# What is required
From the entries below, copy out all lines holding "photo".

··· Provided data

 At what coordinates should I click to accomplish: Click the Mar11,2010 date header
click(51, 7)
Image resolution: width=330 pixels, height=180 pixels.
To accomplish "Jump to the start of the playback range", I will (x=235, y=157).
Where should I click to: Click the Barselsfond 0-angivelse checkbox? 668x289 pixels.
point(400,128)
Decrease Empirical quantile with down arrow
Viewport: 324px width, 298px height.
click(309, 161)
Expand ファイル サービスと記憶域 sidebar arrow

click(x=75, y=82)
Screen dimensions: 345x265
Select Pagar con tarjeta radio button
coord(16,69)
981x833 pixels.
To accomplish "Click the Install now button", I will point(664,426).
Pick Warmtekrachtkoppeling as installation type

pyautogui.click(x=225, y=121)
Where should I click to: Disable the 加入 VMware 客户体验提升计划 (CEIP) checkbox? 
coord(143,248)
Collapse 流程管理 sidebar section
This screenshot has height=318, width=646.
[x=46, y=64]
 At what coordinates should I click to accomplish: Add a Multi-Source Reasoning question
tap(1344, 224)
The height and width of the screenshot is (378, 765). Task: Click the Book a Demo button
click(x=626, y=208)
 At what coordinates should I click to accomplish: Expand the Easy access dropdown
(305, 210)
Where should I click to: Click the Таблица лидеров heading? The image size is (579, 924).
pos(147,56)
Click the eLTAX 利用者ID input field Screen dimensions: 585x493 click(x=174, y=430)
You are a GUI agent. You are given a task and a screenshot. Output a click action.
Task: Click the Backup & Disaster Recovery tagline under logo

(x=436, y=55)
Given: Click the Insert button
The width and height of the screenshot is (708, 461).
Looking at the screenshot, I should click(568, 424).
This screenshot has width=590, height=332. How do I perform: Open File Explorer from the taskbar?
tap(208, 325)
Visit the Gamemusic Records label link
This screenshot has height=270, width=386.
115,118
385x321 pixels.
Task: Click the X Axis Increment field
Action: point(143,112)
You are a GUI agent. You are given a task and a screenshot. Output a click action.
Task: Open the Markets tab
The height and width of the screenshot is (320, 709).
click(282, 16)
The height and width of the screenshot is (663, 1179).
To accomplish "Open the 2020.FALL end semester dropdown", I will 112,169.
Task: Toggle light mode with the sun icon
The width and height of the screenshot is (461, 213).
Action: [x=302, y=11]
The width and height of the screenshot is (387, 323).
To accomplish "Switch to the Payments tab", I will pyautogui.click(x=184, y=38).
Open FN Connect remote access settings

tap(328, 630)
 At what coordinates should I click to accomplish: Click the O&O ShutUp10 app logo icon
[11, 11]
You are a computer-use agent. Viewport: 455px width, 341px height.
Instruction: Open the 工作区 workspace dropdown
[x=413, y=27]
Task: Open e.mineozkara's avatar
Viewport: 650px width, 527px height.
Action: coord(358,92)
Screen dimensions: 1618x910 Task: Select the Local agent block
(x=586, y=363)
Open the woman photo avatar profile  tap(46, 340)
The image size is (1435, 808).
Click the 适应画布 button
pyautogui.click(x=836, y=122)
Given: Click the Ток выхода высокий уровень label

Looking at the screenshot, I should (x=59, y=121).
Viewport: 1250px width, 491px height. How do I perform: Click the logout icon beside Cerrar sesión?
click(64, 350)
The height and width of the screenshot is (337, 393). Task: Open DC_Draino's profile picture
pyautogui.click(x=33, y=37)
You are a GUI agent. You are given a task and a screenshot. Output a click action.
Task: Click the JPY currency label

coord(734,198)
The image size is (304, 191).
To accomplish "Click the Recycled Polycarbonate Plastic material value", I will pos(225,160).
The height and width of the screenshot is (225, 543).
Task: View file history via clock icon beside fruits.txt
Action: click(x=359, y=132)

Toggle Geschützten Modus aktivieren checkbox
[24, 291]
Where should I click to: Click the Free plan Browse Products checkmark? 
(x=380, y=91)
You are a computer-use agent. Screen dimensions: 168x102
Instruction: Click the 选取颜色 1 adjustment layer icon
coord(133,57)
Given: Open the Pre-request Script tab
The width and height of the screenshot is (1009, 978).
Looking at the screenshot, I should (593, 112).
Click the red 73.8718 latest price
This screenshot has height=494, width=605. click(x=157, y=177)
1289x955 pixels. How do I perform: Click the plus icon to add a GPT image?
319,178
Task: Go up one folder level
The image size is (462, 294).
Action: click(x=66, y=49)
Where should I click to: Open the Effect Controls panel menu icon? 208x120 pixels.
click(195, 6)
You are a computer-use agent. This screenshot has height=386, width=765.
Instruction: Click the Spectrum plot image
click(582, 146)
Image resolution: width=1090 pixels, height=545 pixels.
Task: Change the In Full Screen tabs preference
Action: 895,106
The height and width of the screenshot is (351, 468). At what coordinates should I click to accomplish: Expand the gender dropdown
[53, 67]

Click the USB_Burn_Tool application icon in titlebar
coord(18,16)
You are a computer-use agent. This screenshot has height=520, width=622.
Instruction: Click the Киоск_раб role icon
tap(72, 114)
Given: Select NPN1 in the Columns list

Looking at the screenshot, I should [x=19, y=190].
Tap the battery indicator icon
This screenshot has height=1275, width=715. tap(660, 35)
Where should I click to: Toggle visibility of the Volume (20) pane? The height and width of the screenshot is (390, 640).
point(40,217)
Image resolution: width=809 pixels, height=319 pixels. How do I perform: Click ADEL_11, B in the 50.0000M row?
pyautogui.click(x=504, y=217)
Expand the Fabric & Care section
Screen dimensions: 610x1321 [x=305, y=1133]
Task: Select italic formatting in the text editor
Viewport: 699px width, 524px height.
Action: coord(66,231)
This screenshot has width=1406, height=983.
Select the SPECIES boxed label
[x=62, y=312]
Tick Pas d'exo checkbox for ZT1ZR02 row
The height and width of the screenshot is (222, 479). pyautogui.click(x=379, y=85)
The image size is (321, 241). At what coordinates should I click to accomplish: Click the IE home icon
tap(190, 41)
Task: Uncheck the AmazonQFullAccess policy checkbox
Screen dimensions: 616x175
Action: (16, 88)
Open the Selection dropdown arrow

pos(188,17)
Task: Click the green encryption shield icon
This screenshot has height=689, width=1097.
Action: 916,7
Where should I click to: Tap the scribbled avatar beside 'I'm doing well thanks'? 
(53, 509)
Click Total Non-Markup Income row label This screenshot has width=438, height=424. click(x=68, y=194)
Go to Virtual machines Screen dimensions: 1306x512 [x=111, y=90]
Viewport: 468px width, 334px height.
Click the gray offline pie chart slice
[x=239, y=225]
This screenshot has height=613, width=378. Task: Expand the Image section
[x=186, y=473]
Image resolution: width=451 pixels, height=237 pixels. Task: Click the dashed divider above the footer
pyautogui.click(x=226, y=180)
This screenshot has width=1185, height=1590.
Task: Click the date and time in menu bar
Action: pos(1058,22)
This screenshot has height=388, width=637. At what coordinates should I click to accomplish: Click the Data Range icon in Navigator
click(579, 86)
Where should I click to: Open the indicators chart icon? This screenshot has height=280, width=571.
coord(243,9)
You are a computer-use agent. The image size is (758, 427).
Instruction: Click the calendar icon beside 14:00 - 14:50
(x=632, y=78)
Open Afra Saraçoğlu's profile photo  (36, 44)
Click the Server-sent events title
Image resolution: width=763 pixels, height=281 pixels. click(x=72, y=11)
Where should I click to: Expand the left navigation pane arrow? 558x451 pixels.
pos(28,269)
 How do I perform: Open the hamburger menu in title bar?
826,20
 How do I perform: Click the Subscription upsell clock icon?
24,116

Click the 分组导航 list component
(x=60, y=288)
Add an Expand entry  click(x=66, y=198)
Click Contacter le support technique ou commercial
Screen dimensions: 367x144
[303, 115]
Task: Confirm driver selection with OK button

······

# Task answer
Open the woman photo avatar profile  tap(46, 340)
Open Afra Saraçoğlu's profile photo  (36, 44)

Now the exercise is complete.